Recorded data
:::::
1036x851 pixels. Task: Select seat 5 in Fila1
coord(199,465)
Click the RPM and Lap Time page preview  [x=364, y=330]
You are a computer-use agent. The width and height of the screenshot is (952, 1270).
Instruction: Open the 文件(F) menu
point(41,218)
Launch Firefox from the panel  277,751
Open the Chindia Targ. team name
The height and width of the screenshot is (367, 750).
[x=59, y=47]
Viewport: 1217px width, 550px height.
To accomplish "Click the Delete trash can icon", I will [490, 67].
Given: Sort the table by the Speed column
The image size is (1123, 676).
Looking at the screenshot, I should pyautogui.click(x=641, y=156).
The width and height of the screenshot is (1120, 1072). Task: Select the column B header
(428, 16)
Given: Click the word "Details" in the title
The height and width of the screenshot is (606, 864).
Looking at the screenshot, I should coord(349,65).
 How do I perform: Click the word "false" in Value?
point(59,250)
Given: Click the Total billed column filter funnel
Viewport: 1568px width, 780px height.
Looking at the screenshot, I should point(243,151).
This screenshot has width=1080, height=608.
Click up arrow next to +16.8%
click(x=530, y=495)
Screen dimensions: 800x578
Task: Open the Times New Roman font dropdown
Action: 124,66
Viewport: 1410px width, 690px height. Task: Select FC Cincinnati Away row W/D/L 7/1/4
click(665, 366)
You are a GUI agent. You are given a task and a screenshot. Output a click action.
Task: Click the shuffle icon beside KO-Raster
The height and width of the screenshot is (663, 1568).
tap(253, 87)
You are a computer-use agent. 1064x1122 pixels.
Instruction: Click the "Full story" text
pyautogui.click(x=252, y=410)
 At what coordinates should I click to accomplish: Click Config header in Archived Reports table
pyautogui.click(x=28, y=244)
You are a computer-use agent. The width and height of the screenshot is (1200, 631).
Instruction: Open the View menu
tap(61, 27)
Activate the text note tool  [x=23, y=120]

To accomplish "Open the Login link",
:::::
_What you will do_
Could you please reproduce each record exactly, leaving nothing out?

_Task result_
1036x851 pixels. Task: Select seat 5 in Fila1
coord(199,465)
Click the RPM and Lap Time page preview  [x=364, y=330]
You are a computer-use agent. The width and height of the screenshot is (952, 1270).
Instruction: Open the 文件(F) menu
point(41,218)
Launch Firefox from the panel  277,751
Open the Chindia Targ. team name
The height and width of the screenshot is (367, 750).
[x=59, y=47]
Viewport: 1217px width, 550px height.
To accomplish "Click the Delete trash can icon", I will [490, 67].
Given: Sort the table by the Speed column
The image size is (1123, 676).
Looking at the screenshot, I should pyautogui.click(x=641, y=156).
The width and height of the screenshot is (1120, 1072). Task: Select the column B header
(428, 16)
Given: Click the word "Details" in the title
The height and width of the screenshot is (606, 864).
Looking at the screenshot, I should coord(349,65).
 How do I perform: Click the word "false" in Value?
point(59,250)
Given: Click the Total billed column filter funnel
Viewport: 1568px width, 780px height.
Looking at the screenshot, I should point(243,151).
This screenshot has width=1080, height=608.
Click up arrow next to +16.8%
click(x=530, y=495)
Screen dimensions: 800x578
Task: Open the Times New Roman font dropdown
Action: 124,66
Viewport: 1410px width, 690px height. Task: Select FC Cincinnati Away row W/D/L 7/1/4
click(665, 366)
You are a GUI agent. You are given a task and a screenshot. Output a click action.
Task: Click the shuffle icon beside KO-Raster
The height and width of the screenshot is (663, 1568).
tap(253, 87)
You are a computer-use agent. 1064x1122 pixels.
Instruction: Click the "Full story" text
pyautogui.click(x=252, y=410)
 At what coordinates should I click to accomplish: Click Config header in Archived Reports table
pyautogui.click(x=28, y=244)
You are a computer-use agent. The width and height of the screenshot is (1200, 631).
Instruction: Open the View menu
tap(61, 27)
Activate the text note tool  [x=23, y=120]

To accomplish "Open the Login link",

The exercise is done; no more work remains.